Source extract
****************

And Yet. Grateful as I am to have publicity activities to be doing, I can sense the soul-danger. One of the key themes in the book is formation, the ways in which how we spend our time and our attention determines the kind of people we are becoming. I am only too aware of the irony: to get a book about formation into other people’s hands, I am spending my time and attention in ways which I suspect are forming me away from, not towards the kind of person the world needs right now.
I am acting as a small cog in a vast content machine, pumping my ideas (and parts of my own, highly personal story) into a reservoir which will in turn be firehosed into people’s faces via glowing rectangles. I cannot control the inevitable, attendant context collapse. There is no real way to make this process relational, to create a proper connection with the people I am trying to reach. That grates against my deepest values.
It is also excruciatingly vulnerable, this offering of my creative endeavour. I think it probably always is, for all of us who attempt it. It has required a complex internal negotiation about what it all means for my sense of self. This advice from Elizabeth Gilbert has been going round and round in my head:
Let people have their opinions. More than that--let people love their opinions, just as you and I are in love with ours…..And always remember that people's judgments about you are none of your business.
I want, of course, some of these opinions to be my business. The good ones. The kind judgements. I want external validation, but not external critique. Gilbert’s point is that we can choose both or neither, and neither is more likely to keep us sane.
In my chapter on Envy (From Status Anxiety to Belovedness) I spent a lot of time trying to work out where to root my sense of self, given the unavoidable need to bid for the attention of an audience.

****************

Entries provided

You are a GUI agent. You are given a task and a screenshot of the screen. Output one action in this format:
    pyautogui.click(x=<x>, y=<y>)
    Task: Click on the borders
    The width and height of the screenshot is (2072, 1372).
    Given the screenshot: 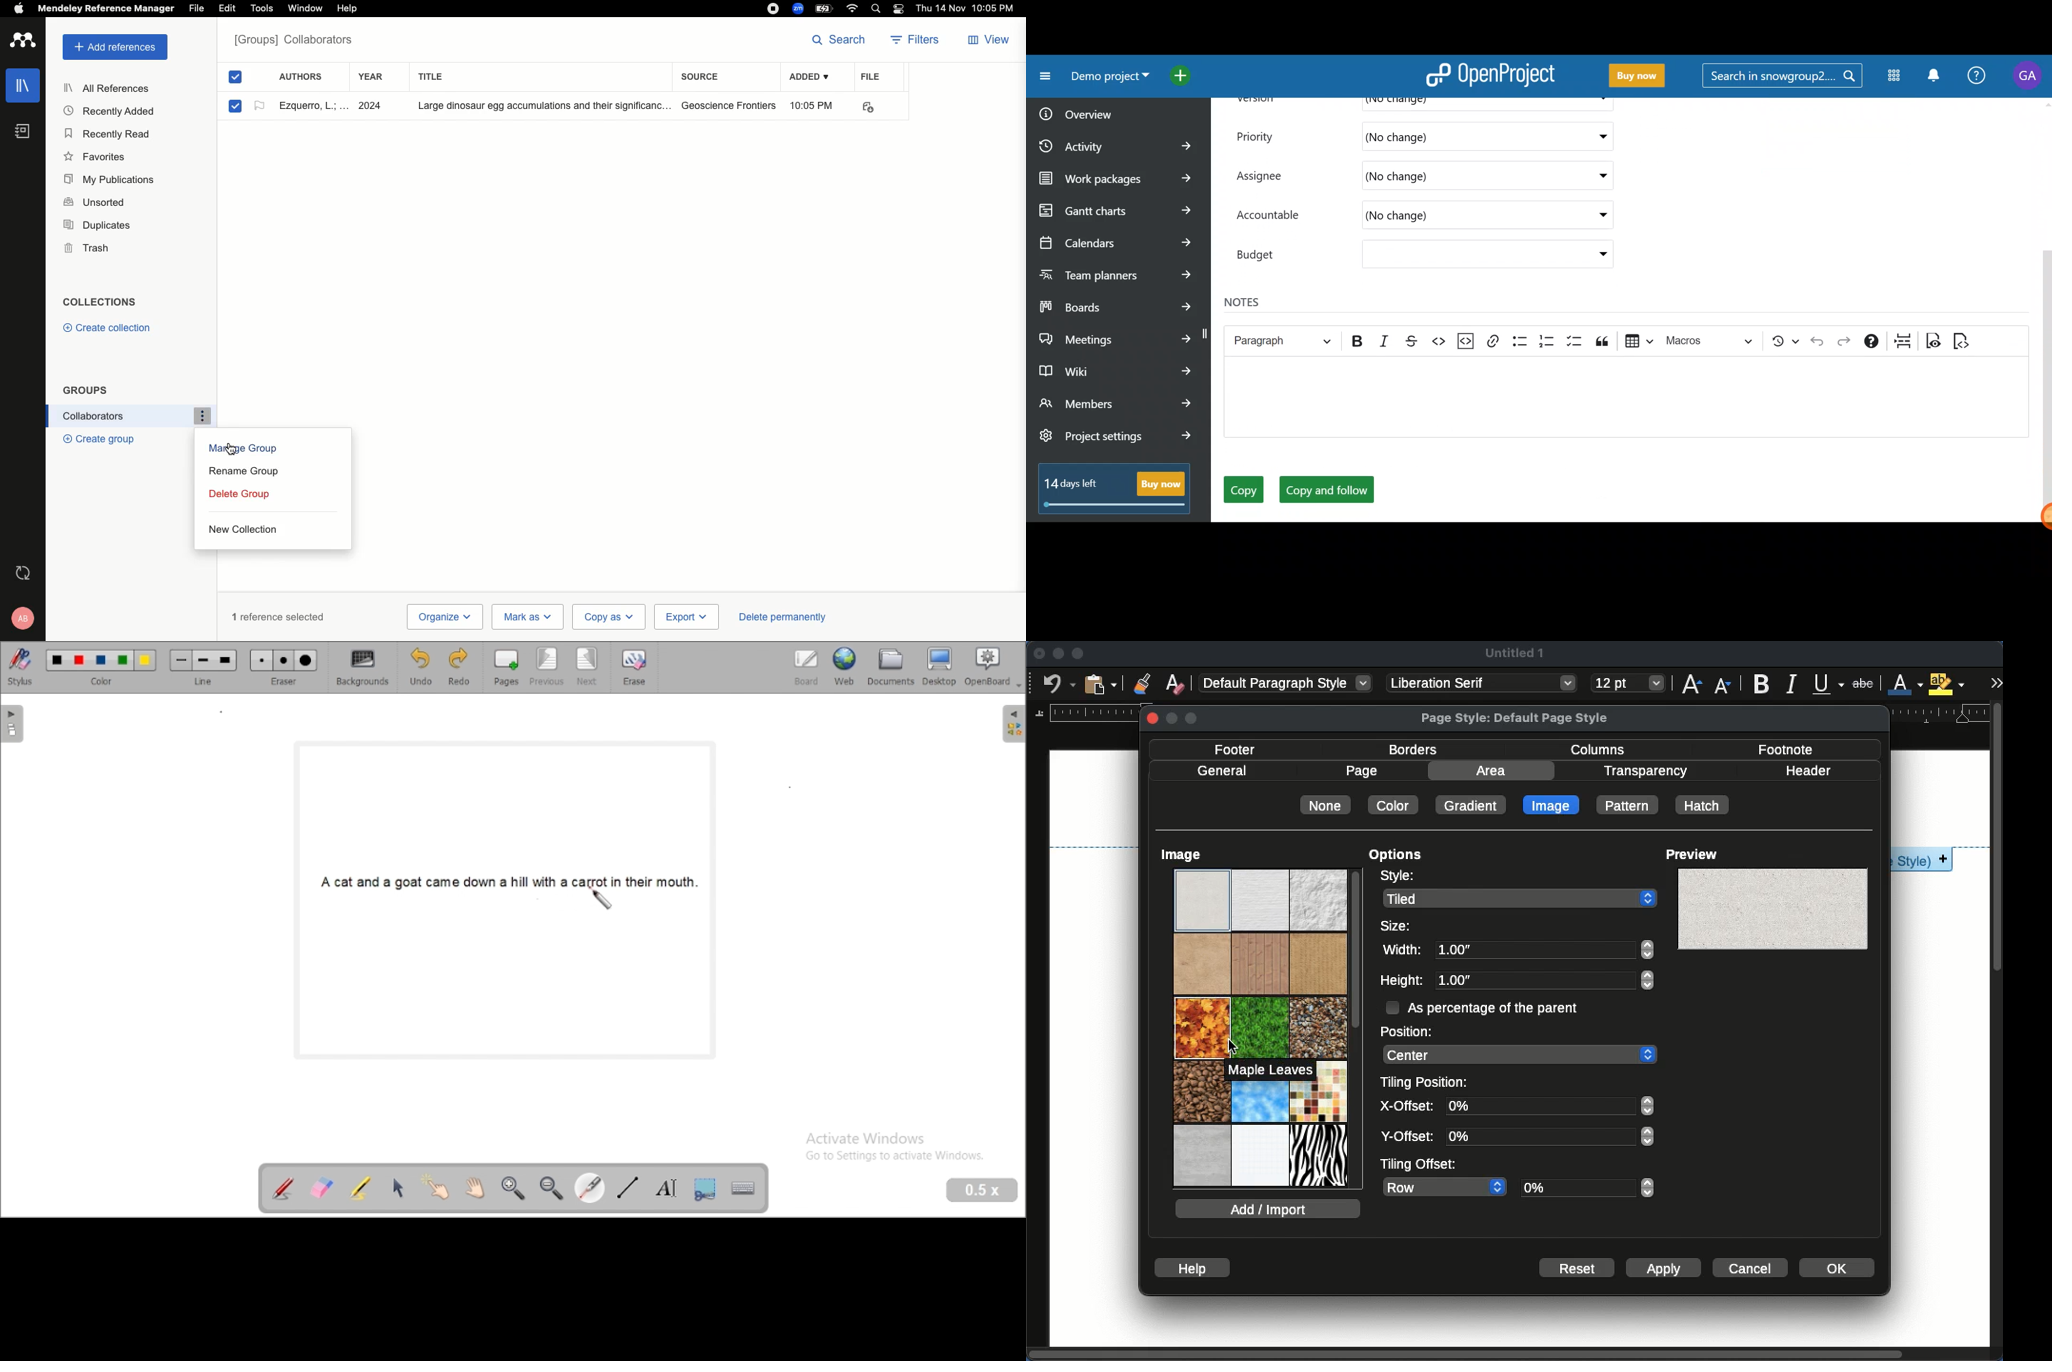 What is the action you would take?
    pyautogui.click(x=1414, y=751)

****************

Requirement 1
Transcribe the whole essay excerpt on book publicity and formation verbatim.
Requirement 2
Format the lines of the entries, from the first line through the line holding "The width and" inclusive, as a Markdown table with the columns n and Line. Put the row number under n and the line under Line, and omit blank lines.

Task output 1
And Yet. Grateful as I am to have publicity activities to be doing, I can sense the soul-danger. One of the key themes in the book is formation, the ways in which how we spend our time and our attention determines the kind of people we are becoming. I am only too aware of the irony: to get a book about formation into other people’s hands, I am spending my time and attention in ways which I suspect are forming me away from, not towards the kind of person the world needs right now.
I am acting as a small cog in a vast content machine, pumping my ideas (and parts of my own, highly personal story) into a reservoir which will in turn be firehosed into people’s faces via glowing rectangles. I cannot control the inevitable, attendant context collapse. There is no real way to make this process relational, to create a proper connection with the people I am trying to reach. That grates against my deepest values.
It is also excruciatingly vulnerable, this offering of my creative endeavour. I think it probably always is, for all of us who attempt it. It has required a complex internal negotiation about what it all means for my sense of self. This advice from Elizabeth Gilbert has been going round and round in my head:
Let people have their opinions. More than that--let people love their opinions, just as you and I are in love with ours…..And always remember that people's judgments about you are none of your business.
I want, of course, some of these opinions to be my business. The good ones. The kind judgements. I want external validation, but not external critique. Gilbert’s point is that we can choose both or neither, and neither is more likely to keep us sane.
In my chapter on Envy (From Status Anxiety to Belovedness) I spent a lot of time trying to work out where to root my sense of self, given the unavoidable need to bid for the attention of an audience.

Task output 2
| n | Line |
|---|---|
| 1 | You are a GUI agent. You are given a task and a screenshot of the screen. Output one action in this format: |
| 2 |     pyautogui.click(x=<x>, y=<y>) |
| 3 |     Task: Click on the borders |
| 4 |     The width and height of the screenshot is (2072, 1372). |